ReScene4D: Temporally Consistent Semantic Instance Segmentation of Evolving Indoor 3D Scenes
Emily Steiner, Jianhao Zheng, Henry Howard-Jenkins, Chris Xie, Iro Armeni

TL;DR
ReScene4D introduces a novel approach for temporally consistent semantic instance segmentation in evolving indoor 3D scenes, enabling better tracking and understanding of dynamic environments over time.
Contribution
It formalizes the task of 4D indoor semantic instance segmentation and proposes ReScene4D, a method that leverages temporal information sharing without dense observations.
Findings
ReScene4D achieves state-of-the-art results on the 3RScan dataset.
The new t-mAP metric effectively measures temporal identity consistency.

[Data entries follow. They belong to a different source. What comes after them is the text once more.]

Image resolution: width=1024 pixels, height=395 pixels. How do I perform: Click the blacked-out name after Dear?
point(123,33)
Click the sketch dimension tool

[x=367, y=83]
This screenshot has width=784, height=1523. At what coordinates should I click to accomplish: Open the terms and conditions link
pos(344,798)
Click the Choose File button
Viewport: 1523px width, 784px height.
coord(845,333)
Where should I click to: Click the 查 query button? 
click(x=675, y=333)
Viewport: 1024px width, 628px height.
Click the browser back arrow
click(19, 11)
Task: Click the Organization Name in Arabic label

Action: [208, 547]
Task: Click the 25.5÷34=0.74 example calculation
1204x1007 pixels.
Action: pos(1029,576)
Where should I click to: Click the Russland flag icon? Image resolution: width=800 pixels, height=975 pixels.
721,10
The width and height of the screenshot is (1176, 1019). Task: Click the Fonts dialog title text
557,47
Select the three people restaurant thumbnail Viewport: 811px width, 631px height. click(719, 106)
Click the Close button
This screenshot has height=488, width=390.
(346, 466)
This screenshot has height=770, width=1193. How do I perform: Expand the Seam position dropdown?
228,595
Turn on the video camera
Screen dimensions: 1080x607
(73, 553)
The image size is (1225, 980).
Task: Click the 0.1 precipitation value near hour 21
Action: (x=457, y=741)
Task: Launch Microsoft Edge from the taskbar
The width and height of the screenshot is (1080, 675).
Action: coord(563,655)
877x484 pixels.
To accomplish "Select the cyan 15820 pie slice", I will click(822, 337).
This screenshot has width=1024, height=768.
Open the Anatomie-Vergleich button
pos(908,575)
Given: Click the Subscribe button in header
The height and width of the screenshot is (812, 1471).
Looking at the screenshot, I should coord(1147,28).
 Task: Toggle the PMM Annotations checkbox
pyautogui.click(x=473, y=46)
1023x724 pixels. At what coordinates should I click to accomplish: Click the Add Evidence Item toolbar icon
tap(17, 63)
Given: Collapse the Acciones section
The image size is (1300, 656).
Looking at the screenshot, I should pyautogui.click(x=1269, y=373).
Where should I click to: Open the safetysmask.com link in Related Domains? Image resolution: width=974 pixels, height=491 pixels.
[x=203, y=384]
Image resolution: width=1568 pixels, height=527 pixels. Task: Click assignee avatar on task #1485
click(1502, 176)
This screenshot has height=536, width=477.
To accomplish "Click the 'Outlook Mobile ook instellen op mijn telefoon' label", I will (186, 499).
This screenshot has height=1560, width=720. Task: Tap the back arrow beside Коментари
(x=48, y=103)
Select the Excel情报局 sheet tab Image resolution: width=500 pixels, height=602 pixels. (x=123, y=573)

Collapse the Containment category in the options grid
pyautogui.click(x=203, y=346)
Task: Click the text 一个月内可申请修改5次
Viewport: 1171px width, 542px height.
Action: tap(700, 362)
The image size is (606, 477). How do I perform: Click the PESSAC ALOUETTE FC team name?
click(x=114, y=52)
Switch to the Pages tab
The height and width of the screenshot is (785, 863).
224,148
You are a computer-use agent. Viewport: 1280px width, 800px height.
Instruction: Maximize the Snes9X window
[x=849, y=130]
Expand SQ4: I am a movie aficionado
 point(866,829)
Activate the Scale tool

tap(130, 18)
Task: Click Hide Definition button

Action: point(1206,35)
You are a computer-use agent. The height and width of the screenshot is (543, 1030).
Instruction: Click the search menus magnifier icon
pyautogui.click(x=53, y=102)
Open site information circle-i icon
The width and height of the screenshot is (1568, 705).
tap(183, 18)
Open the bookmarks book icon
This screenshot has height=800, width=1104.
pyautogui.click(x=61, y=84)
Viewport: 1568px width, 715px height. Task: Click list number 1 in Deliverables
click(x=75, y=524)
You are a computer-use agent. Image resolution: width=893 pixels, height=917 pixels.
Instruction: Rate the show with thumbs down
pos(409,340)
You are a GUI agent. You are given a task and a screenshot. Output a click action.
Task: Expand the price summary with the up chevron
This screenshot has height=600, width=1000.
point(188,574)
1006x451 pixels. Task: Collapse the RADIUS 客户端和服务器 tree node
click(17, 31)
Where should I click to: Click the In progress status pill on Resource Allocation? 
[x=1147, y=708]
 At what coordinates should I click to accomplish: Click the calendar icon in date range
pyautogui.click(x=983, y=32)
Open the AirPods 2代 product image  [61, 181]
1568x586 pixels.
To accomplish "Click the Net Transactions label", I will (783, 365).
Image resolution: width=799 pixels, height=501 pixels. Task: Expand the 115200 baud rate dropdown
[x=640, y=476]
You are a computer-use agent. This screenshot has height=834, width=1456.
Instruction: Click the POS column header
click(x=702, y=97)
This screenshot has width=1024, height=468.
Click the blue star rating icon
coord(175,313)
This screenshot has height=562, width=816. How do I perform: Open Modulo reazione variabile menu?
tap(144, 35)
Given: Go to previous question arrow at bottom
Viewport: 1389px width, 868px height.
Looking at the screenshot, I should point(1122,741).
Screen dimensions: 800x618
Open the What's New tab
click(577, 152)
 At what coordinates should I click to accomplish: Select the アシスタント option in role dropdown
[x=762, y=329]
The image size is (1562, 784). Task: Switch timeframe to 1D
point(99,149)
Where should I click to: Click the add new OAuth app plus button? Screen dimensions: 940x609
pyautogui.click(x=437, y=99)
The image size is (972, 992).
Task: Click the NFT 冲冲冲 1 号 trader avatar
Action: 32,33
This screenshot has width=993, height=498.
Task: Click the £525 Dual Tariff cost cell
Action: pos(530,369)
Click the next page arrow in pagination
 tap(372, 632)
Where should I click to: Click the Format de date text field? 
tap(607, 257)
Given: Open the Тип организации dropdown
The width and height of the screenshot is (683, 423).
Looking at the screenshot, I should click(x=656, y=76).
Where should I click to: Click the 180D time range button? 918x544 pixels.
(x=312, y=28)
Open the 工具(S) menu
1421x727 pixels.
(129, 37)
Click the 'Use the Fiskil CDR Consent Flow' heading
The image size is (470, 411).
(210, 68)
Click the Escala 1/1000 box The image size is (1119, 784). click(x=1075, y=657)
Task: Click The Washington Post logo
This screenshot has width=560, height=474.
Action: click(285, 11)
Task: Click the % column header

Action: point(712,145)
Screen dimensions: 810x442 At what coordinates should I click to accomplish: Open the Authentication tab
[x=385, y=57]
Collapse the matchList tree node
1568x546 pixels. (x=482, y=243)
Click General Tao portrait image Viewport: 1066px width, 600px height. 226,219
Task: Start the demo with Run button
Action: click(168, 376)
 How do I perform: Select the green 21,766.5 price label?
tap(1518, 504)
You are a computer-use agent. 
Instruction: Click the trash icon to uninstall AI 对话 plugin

ReScene4D improves existing 3DSIS methods by incorporating temporal reasoning.
Abstract
Indoor environments evolve as objects move, appear, or leave the scene. Capturing these dynamics requires maintaining temporally consistent instance identities across intermittently captured 3D scans, even when changes are unobserved. We introduce and formalize the task of temporally sparse 4D indoor semantic instance segmentation (SIS), which jointly segments, identifies, and temporally associates object instances. This setting poses a challenge for existing 3DSIS methods, which require a discrete matching step due to their lack of temporal reasoning, and for 4D LiDAR approaches, which perform poorly due to their reliance on high-frequency temporal measurements that are uncommon in the longer-horizon evolution of indoor environments. We propose ReScene4D, a novel method that adapts 3DSIS architectures for 4DSIS without needing dense observations. Our method enables temporal information…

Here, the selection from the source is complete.